[Work order]: Extract every line of the material that holds the string "footer".

[Records for the exercise]:
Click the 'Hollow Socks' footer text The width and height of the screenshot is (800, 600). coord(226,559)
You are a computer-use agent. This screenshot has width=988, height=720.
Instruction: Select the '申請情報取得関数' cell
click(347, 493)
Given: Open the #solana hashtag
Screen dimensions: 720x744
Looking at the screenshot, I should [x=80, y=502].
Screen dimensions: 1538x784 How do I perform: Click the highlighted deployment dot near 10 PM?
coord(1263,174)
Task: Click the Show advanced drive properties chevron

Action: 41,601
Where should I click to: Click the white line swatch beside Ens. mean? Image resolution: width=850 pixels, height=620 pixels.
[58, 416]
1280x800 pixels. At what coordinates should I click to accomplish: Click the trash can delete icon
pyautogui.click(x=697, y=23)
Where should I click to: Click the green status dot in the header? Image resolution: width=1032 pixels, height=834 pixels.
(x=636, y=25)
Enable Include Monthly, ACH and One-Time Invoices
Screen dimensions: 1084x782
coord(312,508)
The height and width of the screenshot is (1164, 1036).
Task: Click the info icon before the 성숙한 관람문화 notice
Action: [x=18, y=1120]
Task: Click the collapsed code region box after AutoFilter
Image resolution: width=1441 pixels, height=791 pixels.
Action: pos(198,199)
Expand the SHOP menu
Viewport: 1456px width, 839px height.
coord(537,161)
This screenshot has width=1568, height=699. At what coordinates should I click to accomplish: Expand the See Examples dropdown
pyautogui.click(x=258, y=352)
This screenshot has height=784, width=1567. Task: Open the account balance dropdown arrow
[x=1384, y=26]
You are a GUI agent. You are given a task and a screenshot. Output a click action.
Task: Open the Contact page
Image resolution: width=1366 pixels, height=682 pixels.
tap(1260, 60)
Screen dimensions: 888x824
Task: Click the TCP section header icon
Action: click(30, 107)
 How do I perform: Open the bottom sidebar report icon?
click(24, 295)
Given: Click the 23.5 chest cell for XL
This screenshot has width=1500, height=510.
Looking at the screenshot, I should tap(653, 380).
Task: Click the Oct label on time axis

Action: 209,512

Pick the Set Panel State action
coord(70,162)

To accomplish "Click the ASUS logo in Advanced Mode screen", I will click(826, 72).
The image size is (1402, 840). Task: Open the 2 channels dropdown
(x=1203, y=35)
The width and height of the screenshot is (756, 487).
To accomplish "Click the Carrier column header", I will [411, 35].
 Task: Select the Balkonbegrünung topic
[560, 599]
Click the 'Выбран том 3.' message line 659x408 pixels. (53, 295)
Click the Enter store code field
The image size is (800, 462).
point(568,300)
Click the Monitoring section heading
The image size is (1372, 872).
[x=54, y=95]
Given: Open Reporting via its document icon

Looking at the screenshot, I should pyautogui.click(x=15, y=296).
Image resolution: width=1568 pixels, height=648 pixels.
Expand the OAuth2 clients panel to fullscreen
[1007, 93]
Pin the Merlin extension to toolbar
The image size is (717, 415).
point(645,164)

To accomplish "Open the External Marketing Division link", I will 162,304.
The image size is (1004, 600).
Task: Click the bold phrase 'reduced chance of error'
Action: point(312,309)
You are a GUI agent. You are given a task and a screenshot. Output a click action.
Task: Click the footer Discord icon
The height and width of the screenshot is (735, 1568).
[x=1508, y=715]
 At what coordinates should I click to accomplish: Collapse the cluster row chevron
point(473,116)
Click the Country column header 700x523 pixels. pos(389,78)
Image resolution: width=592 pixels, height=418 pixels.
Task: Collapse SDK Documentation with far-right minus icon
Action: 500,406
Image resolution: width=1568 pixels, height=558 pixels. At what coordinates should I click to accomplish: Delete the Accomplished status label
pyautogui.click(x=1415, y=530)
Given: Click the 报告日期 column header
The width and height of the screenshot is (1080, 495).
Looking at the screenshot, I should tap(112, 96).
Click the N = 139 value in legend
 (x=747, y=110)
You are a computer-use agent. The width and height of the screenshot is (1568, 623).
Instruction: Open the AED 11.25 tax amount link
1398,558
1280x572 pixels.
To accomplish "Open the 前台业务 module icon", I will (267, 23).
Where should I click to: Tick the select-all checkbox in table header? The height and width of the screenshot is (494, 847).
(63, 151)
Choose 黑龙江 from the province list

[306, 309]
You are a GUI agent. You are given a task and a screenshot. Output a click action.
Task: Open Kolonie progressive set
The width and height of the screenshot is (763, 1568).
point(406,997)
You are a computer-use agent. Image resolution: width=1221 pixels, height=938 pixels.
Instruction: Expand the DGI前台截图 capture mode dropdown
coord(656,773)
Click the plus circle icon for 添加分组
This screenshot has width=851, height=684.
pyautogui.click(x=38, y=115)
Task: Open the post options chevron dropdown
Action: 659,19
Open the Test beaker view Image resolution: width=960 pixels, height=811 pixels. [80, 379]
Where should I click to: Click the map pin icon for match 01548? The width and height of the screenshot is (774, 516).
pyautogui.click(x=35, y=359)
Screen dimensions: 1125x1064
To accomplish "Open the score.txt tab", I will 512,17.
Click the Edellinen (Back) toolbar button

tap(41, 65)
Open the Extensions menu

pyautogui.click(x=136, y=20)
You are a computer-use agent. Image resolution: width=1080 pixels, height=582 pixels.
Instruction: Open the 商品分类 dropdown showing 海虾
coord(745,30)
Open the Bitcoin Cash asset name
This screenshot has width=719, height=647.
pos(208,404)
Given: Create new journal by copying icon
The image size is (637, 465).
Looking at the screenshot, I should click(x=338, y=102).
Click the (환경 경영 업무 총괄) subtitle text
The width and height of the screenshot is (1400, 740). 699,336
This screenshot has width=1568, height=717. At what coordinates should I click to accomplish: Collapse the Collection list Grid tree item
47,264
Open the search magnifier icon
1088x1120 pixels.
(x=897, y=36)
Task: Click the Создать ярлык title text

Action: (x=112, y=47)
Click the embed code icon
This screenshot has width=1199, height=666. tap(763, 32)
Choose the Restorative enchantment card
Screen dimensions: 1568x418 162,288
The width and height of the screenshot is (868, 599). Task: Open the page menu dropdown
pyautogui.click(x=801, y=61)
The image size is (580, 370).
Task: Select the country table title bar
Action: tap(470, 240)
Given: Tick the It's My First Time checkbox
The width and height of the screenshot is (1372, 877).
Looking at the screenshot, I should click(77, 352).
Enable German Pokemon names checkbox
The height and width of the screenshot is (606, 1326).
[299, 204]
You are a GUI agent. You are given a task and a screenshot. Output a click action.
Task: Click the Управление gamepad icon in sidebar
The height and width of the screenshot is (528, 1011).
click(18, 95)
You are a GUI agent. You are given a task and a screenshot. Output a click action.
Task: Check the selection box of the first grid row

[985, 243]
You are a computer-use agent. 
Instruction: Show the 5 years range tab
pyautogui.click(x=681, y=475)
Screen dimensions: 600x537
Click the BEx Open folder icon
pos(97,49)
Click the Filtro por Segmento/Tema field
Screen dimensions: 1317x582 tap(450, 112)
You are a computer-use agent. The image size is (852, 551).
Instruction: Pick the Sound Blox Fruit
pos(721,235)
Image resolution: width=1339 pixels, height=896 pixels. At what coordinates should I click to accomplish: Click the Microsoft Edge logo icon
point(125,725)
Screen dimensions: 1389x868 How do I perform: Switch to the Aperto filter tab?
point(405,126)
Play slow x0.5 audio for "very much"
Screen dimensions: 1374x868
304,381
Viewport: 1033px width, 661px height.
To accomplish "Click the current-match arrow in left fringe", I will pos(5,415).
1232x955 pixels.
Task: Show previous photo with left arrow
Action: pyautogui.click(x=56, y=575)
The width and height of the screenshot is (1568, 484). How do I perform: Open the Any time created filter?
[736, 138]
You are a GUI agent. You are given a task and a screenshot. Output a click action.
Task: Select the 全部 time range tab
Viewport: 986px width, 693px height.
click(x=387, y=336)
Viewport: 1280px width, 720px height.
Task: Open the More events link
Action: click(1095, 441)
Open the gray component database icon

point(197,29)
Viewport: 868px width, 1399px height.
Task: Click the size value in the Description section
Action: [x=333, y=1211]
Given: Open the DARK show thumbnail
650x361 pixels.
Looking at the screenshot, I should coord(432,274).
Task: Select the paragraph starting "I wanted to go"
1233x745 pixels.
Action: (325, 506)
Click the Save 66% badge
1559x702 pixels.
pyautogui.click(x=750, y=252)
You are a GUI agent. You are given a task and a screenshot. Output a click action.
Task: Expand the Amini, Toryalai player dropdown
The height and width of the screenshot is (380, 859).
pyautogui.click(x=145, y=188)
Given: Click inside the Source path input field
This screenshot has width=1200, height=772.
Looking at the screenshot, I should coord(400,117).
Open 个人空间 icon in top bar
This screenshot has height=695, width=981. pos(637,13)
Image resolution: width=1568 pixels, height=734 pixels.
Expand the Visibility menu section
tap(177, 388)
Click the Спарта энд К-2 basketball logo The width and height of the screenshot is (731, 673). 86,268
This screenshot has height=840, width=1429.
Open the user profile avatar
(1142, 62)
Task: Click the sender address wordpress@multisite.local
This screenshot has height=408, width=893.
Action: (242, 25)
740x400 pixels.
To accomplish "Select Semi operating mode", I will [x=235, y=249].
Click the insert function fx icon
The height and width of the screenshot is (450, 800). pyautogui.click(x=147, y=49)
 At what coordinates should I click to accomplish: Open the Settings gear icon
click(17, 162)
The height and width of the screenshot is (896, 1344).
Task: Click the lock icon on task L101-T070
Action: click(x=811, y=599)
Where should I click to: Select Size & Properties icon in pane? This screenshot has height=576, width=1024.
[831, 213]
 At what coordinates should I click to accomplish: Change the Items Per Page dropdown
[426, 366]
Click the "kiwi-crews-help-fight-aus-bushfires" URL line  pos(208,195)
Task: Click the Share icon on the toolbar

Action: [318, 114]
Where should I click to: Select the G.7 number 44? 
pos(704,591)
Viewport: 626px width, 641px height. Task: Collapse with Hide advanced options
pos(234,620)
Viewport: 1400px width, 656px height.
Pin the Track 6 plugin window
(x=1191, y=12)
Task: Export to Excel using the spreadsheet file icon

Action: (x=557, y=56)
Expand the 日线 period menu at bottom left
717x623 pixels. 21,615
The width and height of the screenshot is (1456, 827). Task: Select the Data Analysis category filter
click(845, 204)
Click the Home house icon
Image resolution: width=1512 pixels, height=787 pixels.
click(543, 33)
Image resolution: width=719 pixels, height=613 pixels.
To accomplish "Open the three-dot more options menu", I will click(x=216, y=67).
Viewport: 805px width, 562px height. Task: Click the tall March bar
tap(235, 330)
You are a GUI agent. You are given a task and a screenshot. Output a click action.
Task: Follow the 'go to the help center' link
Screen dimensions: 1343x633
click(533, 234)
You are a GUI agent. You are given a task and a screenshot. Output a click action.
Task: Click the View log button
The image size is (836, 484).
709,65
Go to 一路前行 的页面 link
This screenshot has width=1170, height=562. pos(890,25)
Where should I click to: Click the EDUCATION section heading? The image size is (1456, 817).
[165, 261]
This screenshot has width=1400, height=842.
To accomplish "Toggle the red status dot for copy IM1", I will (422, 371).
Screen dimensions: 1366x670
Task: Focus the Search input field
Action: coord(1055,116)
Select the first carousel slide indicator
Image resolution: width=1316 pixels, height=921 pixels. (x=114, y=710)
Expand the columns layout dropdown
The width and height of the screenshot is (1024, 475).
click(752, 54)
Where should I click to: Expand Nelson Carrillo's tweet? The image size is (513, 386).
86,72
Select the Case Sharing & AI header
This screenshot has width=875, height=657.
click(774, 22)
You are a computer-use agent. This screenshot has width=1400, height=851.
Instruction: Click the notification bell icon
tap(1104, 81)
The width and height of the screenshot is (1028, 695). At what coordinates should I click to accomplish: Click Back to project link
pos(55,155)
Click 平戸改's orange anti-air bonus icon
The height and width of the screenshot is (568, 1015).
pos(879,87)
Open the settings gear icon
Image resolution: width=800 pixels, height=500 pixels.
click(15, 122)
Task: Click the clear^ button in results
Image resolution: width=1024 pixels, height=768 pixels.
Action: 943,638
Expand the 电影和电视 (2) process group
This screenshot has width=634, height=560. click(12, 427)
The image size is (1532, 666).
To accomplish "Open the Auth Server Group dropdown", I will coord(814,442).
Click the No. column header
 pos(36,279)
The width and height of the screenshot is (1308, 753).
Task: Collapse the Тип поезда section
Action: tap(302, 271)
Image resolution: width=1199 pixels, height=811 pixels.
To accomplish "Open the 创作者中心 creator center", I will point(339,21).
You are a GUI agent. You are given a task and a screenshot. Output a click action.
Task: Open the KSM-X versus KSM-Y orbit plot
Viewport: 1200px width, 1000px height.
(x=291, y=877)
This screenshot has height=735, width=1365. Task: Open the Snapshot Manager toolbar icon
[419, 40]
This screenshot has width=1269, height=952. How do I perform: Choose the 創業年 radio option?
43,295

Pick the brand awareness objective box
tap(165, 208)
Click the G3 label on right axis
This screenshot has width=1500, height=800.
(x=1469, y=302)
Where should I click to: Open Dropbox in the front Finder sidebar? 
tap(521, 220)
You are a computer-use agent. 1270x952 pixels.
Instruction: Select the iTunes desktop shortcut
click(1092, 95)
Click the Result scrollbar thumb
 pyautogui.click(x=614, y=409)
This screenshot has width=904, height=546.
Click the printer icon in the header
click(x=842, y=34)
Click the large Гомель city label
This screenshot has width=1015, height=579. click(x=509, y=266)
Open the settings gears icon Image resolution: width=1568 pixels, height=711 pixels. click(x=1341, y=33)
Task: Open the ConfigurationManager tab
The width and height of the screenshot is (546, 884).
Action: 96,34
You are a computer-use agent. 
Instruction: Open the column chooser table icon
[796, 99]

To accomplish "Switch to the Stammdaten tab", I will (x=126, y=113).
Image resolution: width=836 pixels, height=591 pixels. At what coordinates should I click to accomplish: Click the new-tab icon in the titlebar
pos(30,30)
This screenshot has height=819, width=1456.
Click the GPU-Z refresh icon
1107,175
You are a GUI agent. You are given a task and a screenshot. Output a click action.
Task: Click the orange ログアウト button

[Result]:
Click the 'Hollow Socks' footer text The width and height of the screenshot is (800, 600). coord(226,559)
Task: Click the footer Discord icon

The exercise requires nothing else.